Rettungsgasse (Quelle: IMAGO/Elbner Europa)
Bild: IMAGO/Elbner Europa

20.10.2017 - Das wird teuer - höhere Strafen für Verkehrssünder

Neuer Bußgeldkatalog, neue Strafen - hier ist die Übersicht

In Deutschland ist ein neuer Bußgeldkatalog in Kraft getreten. Damit werden einige Verkehrsvergehen künftig deutlich härter bestraft.

Rettungsgasse blockiert - mindestens 200 Euro

Wenn Rettungskräfte zu Unfällen eilen, kommt es immer wieder vor, dass Autofahrer ihnen den Weg versperren. Bisher war ein Bußgeld von 20 Euro fällig, wenn die Rettungsgasse blockiert wurde. Mit den Neuerungen in der Straßenverkehrsordnung hat sich der Betrag mehr als verzehnfacht. So müssen Rettungsgassen-Blockierer nun ein Bußgeld in Höhe von mindestens 200 Euro zahlen.

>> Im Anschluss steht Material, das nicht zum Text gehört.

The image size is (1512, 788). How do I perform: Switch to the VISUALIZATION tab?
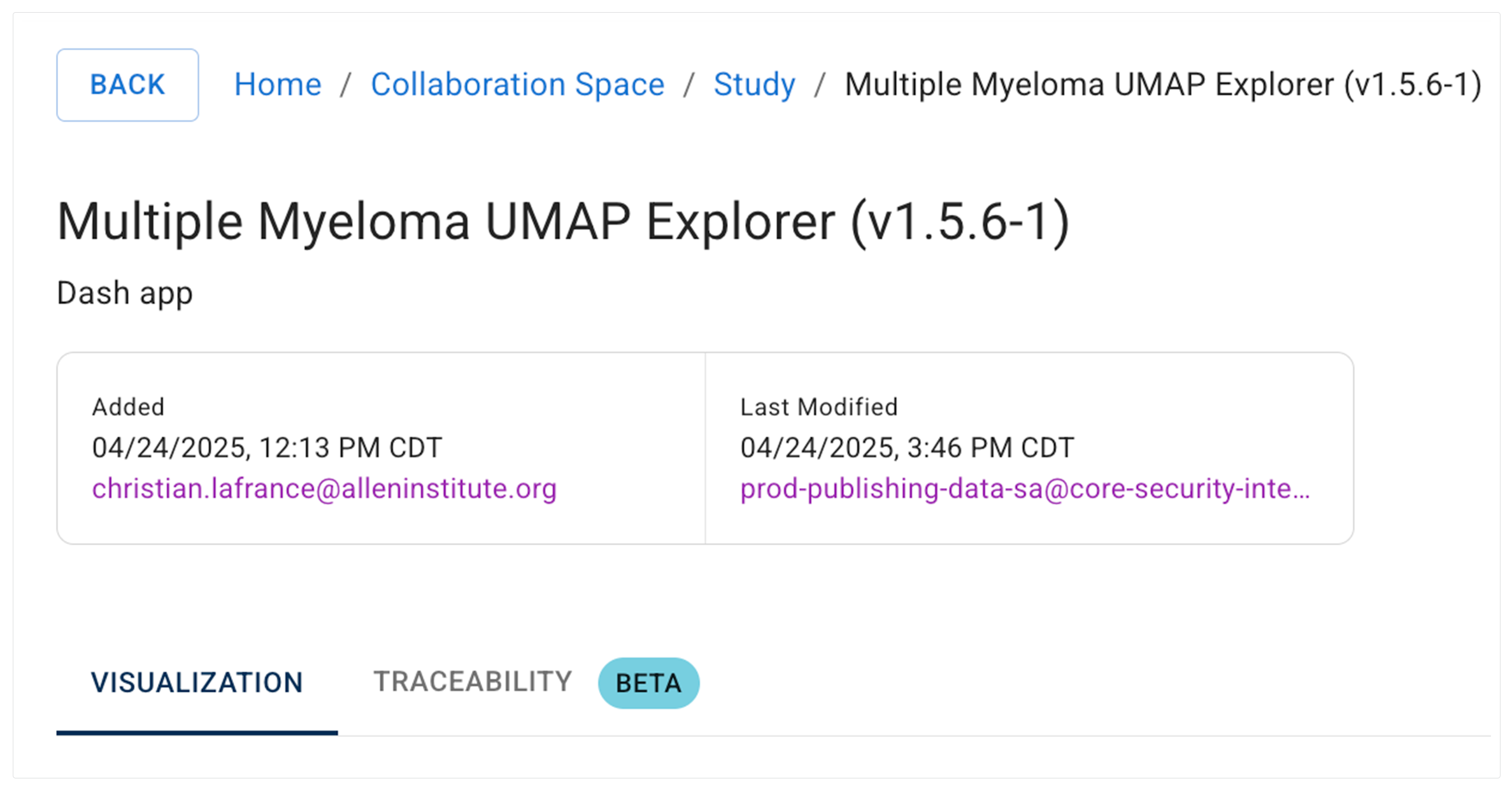(x=197, y=683)
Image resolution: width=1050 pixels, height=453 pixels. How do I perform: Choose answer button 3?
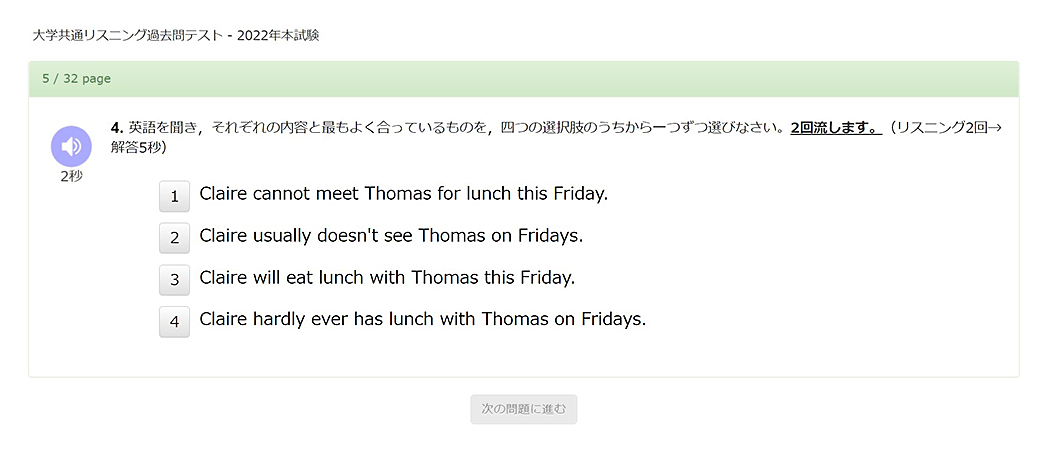point(174,280)
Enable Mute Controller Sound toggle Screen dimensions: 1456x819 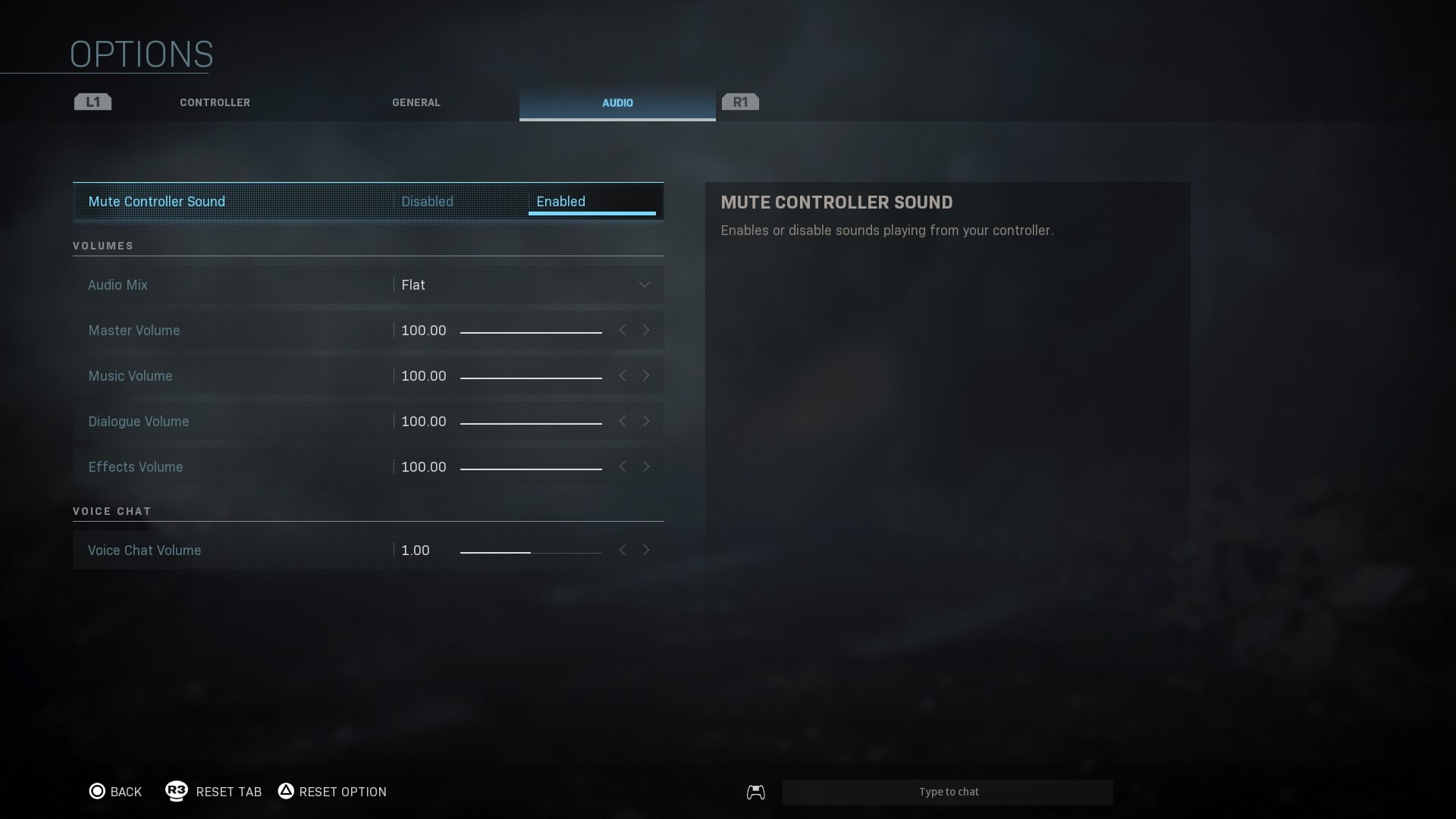[x=560, y=201]
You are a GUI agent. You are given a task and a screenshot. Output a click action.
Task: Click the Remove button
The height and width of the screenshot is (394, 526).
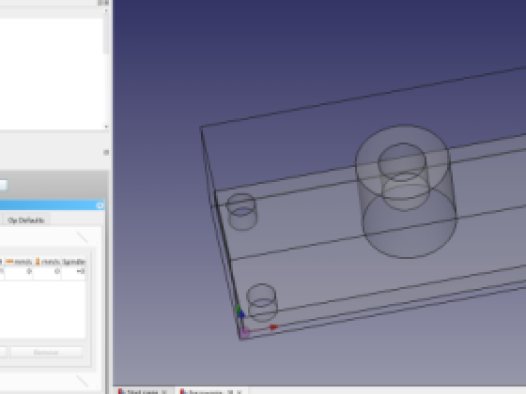coord(46,352)
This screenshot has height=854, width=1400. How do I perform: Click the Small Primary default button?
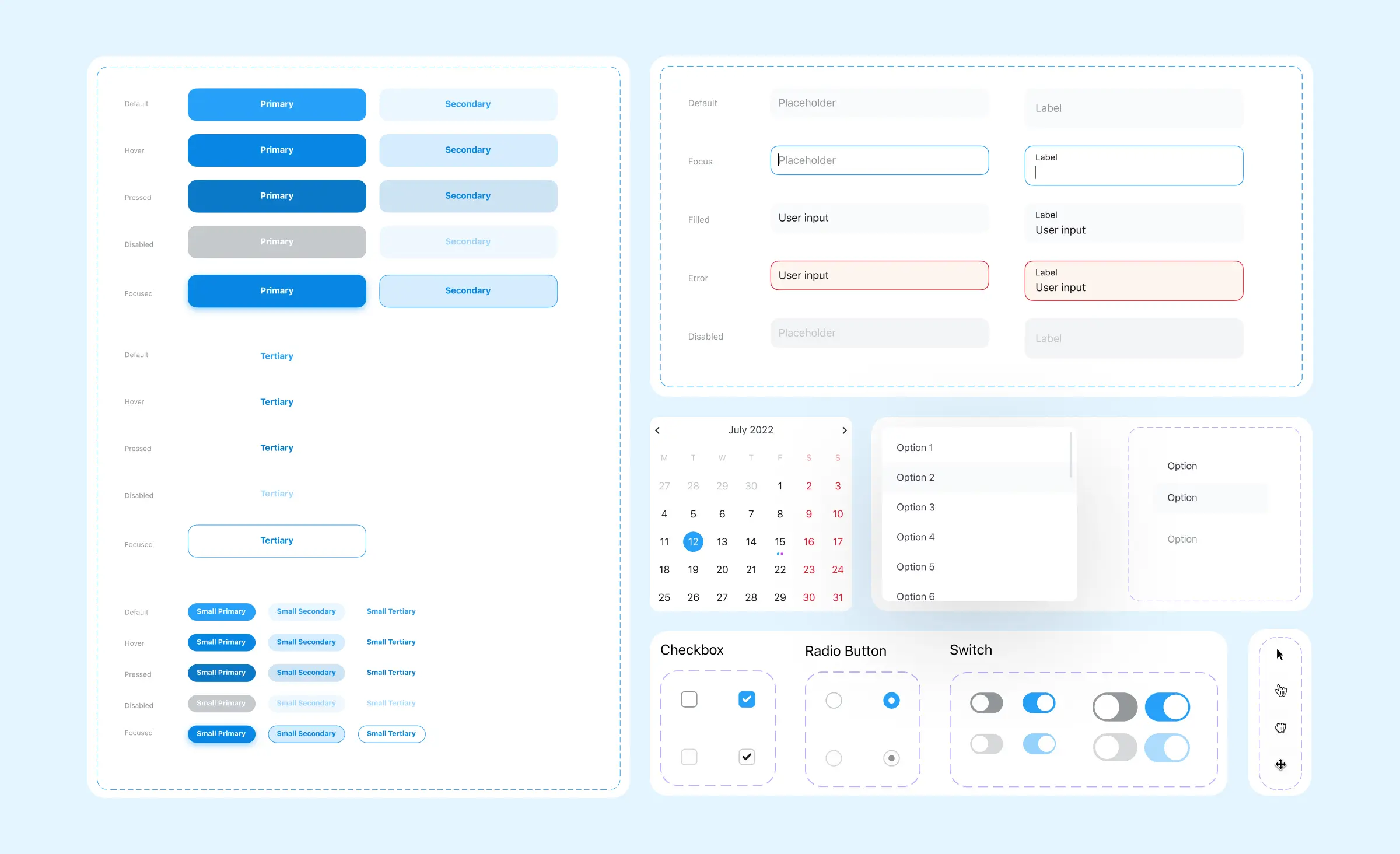221,611
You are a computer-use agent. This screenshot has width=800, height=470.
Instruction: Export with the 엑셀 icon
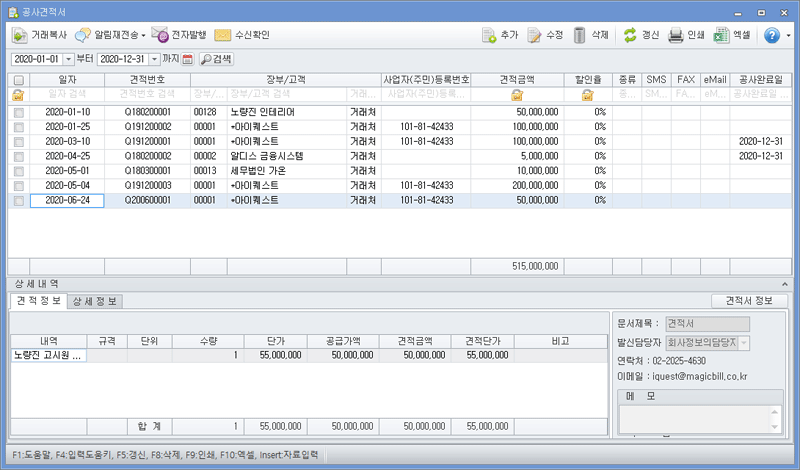[x=721, y=35]
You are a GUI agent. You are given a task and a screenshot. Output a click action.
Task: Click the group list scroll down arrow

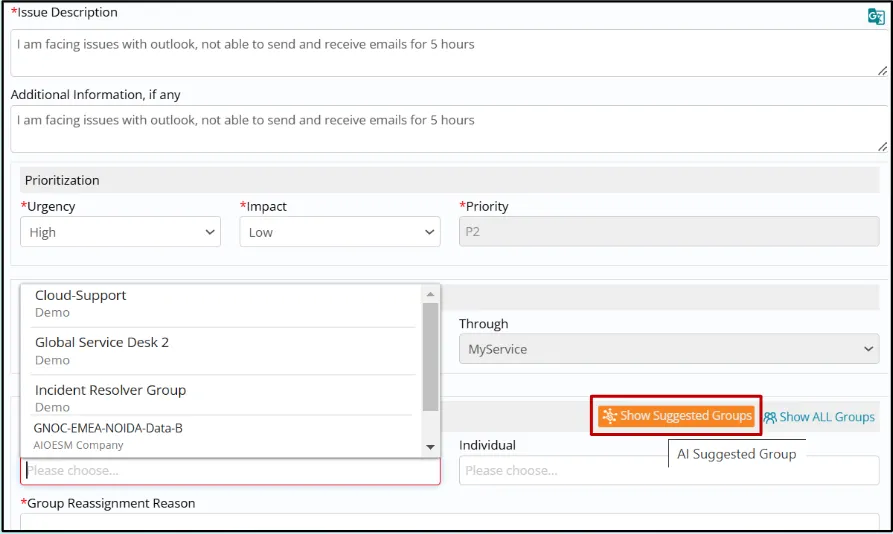(431, 448)
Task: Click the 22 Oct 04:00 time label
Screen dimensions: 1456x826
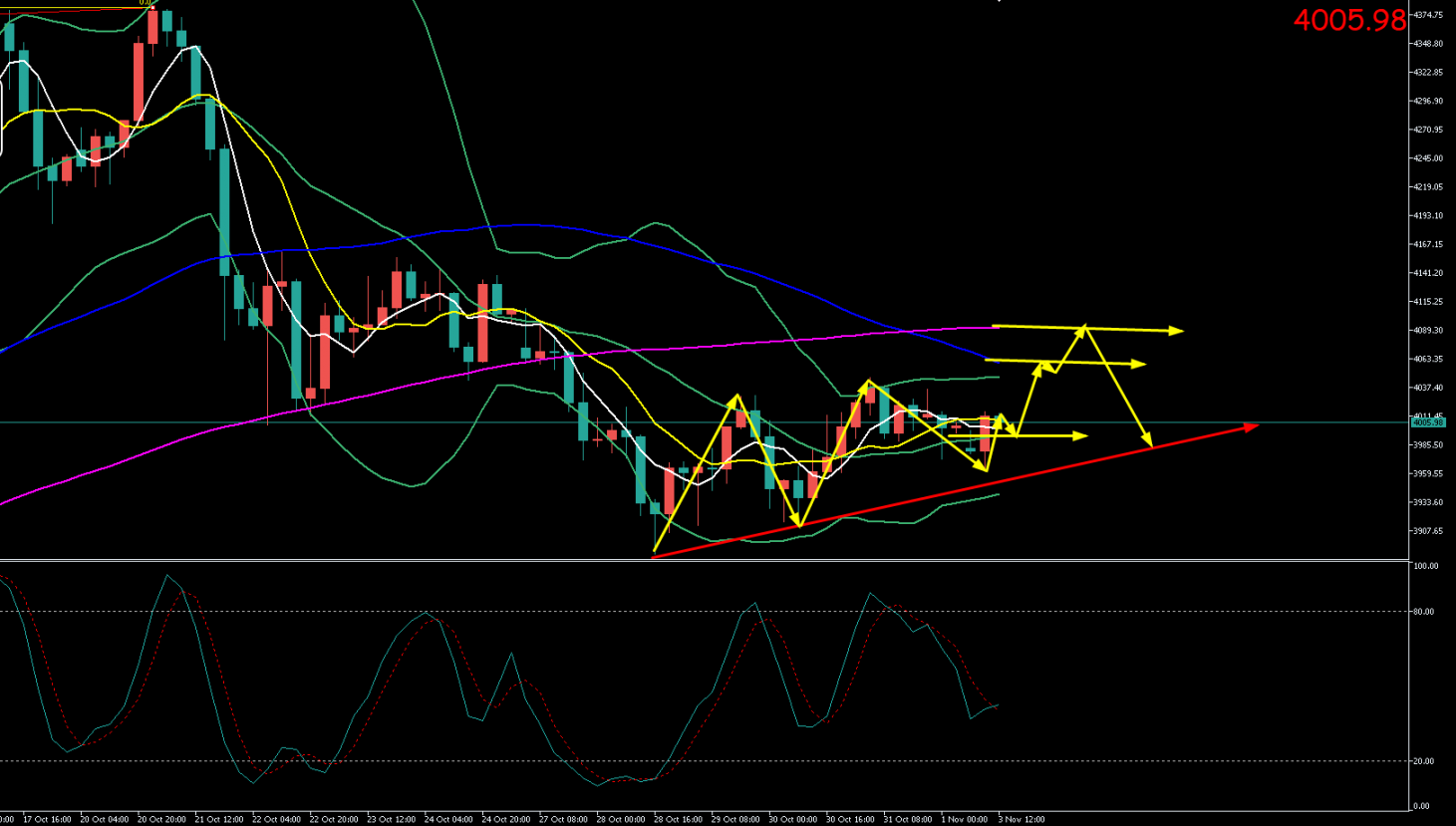Action: 276,819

Wenn eine Gefährdung und eine Sachbeschädigung entsteht, beträgt die Strafe bis zu 320 Euro, verbunden mit einem Monat Fahrverbot.

Handy am Steuer - ab 100 Euro

Auch wer beim Autofahren mit dem Handy hantiert, riskiert jetzt ein deutlich höheres Bußgeld. Für Verstöße werden nun 100 Euro statt 60 Euro fällig, weiterhin verbunden mit einem Punkt in der Flensburger Verkehrssünderdatei. Im schlimmsten Fall mit Sachbeschädigung, drohen 200 Euro, zwei Punkte sowie ein Monat Fahrverbot.

Handy auf dem Fahrrad - ab 55 Euro

Werden Fahrradfahrer mit Handy in der Hand ertappt, müssen sie 55 Euro statt bisher 25 Euro zahlen. Das Verbot, das bisher nur Mobil- und Autotelefone nennt, wird zudem auf alle Kommunikationsgeräte wie Tablets und Laptops erweitert.

Verhüllt am Steuer - 60 Euro

Außerdem ist es künftig verboten, im Straßenverkehr sein Gesicht zu verhüllen. Wer beim Autofahren sein Gesicht bedeckt, wird mit 60 Euro zur Kasse gebeten. Unter diese Regelung fallen Masken, Hauben und auch Kopfbedeckungen wie Burka. So soll sichergestellt werden, dass der Autofahrer auf dem Blitzerfoto zu erkennen ist. Ausgenommen davon sind Schutzhelme bei Motorrädern und anderen Fahrzeugen, bei denen eine Helmpflicht gilt.

Illegales Autorennen - bis zu 10 Jahre

Wer illegale Rennen veranstaltet oder daran teilnimmt, muss künftig mit bis zu zehn Jahren Haft rechnen, wenn dabei jemand schwer verletzt oder getötet wird. Selbst wenn niemand zu Schaden kommt, drohen bis zu zwei Jahre Haft. Dafür wird ein neuer Straftatbestand eingeführt. Bisher wird die Teilnahme an solchen Rennen mit 400 Euro und einem Monat Fahrverbot geahndet. Bestraft wird künftig schon der Versuch, ein Rennen zu organisieren. Fahrzeuge können eingezogen werden. Erfasst werden auch Fahrer, die unabhängig von Rennen "grob verkehrswidrig und rücksichtslos" rasen.